▶ [Passage]
__________

Jennifer Schindler-Ruwisch, DrPH, Wins Award for Community-Engaged Curriculum

 A woman stands beside a poster board displaying informational content.
Dr. Schindler-Ruwisch presented a poster on her award-winning public health curriculum at the APHA 2025 Annual Meeting.
By Brad Thomas

With support from the Center for Social Impact (CSI), the associate professor of public health partnered with Bridgeport’s Caroline House to translate research to advocacy in her award-winning course.

Jennifer Schindler-Ruwisch, DrPH, CPH, associate professor of public health at Fairfield University’s Marion Peckham Egan School of Nursing and Health Studies, won the 2025 Delta Omega Award for Innovative Public Health Curriculum for her community-engaged learning course on disease and injury. She accepted the award at a ceremony in Washington, D.C.

The annual award promotes excellence in public health education, research, and practice, and is accompanied by invitations to present at the annual meetings of the American Public Health Association (APHA) and the Delta Omega Honorary Society in Public Health.

“I am honored and humbled to have my course recognized by Delta Omega,” Dr. Schindler-Ruwisch said. “To teach this course and share it with others is a joy and genuine highlight of my academic career.”

The course for which Dr. Shindler-Ruwisch was recognized offers a population-focused survey of human health with an emphasis on leading global causes of morbidity and mortality, key risk factors, and broader social determinants of health.

Perhaps most distinctive, however, is that the course carries both a Community-Engaged Learning designation through CSI—for integrating academic learning with meaningful community engagement—and a Social Justice designation within the Magis Core—for focusing on cross-disciplinary skills and Jesuit values.

“We are proud to provide support and resources to meet the needs of Dr. Schindler-Ruwisch and her community-engaged work,” said Andrea Canuel, senior director of community-engaged learning at CSI. “Her course is a shining example of the positive impact that community partnerships can have on student learning and the advancement of social justice.”

Across five iterations and semesters of the course, Dr. Schindler-Ruwisch and her students have collaborated with Caroline House, a language and life skills program for low-income immigrant women and children in Bridgeport, Conn. Their ongoing project seeks to identify the key social determinants of health in the community and to design and implement collective advocacy efforts.

__________

▶ [Records supplied]
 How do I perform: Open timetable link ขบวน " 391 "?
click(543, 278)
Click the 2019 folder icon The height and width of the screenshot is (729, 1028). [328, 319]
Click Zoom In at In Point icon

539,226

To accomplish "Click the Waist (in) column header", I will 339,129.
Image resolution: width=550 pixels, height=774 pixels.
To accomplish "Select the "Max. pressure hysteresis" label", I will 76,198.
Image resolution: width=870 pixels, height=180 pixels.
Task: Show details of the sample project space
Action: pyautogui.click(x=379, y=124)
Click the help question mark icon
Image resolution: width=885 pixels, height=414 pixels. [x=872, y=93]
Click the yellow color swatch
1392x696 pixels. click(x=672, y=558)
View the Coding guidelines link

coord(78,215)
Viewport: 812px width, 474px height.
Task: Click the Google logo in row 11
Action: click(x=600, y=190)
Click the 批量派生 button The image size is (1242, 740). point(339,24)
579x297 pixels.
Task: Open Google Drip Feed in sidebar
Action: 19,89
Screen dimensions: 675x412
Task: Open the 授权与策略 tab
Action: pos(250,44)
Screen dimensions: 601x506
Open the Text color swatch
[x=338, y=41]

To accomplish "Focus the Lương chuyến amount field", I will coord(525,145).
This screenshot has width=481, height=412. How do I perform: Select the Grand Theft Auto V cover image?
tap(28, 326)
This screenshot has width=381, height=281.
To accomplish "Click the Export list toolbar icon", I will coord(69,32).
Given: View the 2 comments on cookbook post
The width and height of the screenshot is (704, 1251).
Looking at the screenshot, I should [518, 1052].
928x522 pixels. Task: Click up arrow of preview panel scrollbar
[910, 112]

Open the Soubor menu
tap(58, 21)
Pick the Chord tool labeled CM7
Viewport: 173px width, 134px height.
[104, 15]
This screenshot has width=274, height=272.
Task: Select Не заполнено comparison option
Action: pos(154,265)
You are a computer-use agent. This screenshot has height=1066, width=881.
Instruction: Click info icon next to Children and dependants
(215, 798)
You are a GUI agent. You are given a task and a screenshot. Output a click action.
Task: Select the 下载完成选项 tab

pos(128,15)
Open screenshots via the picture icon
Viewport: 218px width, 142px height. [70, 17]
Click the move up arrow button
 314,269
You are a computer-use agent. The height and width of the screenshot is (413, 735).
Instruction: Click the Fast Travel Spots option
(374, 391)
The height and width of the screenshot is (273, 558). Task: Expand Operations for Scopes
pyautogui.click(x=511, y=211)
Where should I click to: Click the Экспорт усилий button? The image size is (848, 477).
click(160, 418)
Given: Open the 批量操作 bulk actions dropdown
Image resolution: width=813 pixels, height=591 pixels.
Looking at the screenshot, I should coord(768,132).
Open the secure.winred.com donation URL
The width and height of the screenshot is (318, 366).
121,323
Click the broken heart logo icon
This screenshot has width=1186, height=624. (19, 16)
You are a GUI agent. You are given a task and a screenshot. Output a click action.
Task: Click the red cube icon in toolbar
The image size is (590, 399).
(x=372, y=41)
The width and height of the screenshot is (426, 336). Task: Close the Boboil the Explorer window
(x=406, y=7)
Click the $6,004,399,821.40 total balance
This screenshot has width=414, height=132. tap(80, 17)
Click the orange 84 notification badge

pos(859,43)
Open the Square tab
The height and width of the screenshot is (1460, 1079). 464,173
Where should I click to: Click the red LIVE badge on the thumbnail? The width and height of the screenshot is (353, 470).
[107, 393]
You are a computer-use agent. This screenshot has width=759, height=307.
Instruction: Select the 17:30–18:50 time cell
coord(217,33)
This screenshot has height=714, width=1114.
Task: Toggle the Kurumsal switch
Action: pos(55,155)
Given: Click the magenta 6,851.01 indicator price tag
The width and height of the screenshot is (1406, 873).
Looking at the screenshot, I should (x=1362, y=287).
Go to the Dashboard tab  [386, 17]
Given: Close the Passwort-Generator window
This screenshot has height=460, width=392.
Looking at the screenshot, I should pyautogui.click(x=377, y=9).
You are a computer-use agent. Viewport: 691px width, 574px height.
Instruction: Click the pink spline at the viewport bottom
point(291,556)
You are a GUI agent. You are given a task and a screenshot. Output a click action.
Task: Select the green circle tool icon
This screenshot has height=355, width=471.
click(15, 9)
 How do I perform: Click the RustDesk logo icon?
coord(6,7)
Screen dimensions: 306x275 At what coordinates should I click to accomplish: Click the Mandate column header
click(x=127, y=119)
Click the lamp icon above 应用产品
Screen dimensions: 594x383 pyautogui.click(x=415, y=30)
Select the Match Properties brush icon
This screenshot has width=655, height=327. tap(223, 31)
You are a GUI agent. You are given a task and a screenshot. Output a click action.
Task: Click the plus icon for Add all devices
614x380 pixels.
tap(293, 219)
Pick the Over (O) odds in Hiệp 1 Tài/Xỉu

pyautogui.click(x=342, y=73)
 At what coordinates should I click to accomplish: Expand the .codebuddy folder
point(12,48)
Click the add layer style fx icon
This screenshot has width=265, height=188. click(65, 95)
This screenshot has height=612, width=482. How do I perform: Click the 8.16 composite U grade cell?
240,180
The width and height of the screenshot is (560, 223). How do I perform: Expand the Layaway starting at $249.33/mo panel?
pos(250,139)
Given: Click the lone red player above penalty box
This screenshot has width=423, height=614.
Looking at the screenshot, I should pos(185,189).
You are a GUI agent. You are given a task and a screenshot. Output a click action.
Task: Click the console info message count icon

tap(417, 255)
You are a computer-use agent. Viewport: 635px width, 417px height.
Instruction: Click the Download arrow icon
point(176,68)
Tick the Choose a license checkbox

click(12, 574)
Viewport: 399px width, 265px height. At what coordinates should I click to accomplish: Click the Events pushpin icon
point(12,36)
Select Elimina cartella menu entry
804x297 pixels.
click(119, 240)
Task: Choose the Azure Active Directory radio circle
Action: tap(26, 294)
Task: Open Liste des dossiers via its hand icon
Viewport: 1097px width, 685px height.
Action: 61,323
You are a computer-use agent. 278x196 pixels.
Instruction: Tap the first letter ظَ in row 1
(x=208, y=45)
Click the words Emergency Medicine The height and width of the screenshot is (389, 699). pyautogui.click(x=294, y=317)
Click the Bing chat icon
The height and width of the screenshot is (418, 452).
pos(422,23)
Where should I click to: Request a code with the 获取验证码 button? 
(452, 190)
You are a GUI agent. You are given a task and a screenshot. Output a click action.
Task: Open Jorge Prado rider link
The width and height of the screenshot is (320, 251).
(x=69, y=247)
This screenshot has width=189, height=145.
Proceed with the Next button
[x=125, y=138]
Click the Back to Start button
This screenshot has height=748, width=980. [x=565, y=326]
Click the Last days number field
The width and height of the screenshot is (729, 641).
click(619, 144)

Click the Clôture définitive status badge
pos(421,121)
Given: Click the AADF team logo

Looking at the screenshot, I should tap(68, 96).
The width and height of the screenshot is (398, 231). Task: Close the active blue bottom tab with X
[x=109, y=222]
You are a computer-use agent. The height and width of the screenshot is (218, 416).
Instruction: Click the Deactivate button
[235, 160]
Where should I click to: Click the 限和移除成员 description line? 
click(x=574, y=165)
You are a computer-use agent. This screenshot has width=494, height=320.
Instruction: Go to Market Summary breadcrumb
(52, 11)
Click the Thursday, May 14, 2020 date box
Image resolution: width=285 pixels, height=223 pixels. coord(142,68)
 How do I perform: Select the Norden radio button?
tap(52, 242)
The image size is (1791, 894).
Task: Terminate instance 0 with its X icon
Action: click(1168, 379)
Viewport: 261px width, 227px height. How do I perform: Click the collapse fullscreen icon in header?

__________

▶ [To do]
a. Extract the passage of the award article from "By Brad Thomas" to "in Washington, D.C.", keeping every word as it appears.
b. Continue the article on Dr. Schindler-Ruwisch's award from the point where it stops.

▶ [Responses in order]
a.
By Brad Thomas

With support from the Center for Social Impact (CSI), the associate professor of public health partnered with Bridgeport’s Caroline House to translate research to advocacy in her award-winning course.

Jennifer Schindler-Ruwisch, DrPH, CPH, associate professor of public health at Fairfield University’s Marion Peckham Egan School of Nursing and Health Studies, won the 2025 Delta Omega Award for Innovative Public Health Curriculum for her community-engaged learning course on disease and injury. She accepted the award at a ceremony in Washington, D.C.

b.
The project is unique insofar as it utilizes Photovoice, a participatory qualitative method, to transcend language differences and to foster dialogue between community members and institutional partners. The result is a true collaboration, built and sustained on the values of cultural humility and mutual respect.

“The goal of the project and the class is to cultivate a reciprocal and mutually beneficial relationship with the community,” Dr. Schindler-Ruwisch said. “Caroline House patrons identify wellness topics of interest or priority determinants of health, and we foster dialogues and workshops around these points.”

She added: “While my students work to curate content and flex their creative muscles to bring engaging activities to share on a variety of health topics, the community offers us even more in return. Their kindness, resilience, support, and advocacy are what brought our environmental justice initiative alive.”

To date, students in the course have helped community members launch several environmental health and advocacy initiatives within the Bridgeport area, including a letter-writing campaign to local leaders, a community and yard clean-up on Earth Day, and a door-to-door education campaign with translation support provided by students in Fairfield’s Modern Languages and Literatures program.

Read more about the course project in “Social Justice in Community Environments: A Collaborative Photovoice,” published in the Journal of Participatory Research Methods and coauthored by Dr. Schindler-Ruwisch, Fairfield Egan alumna Kaila Pryor ’25, and Helen Ramos Paiz, executive director of Caroline House.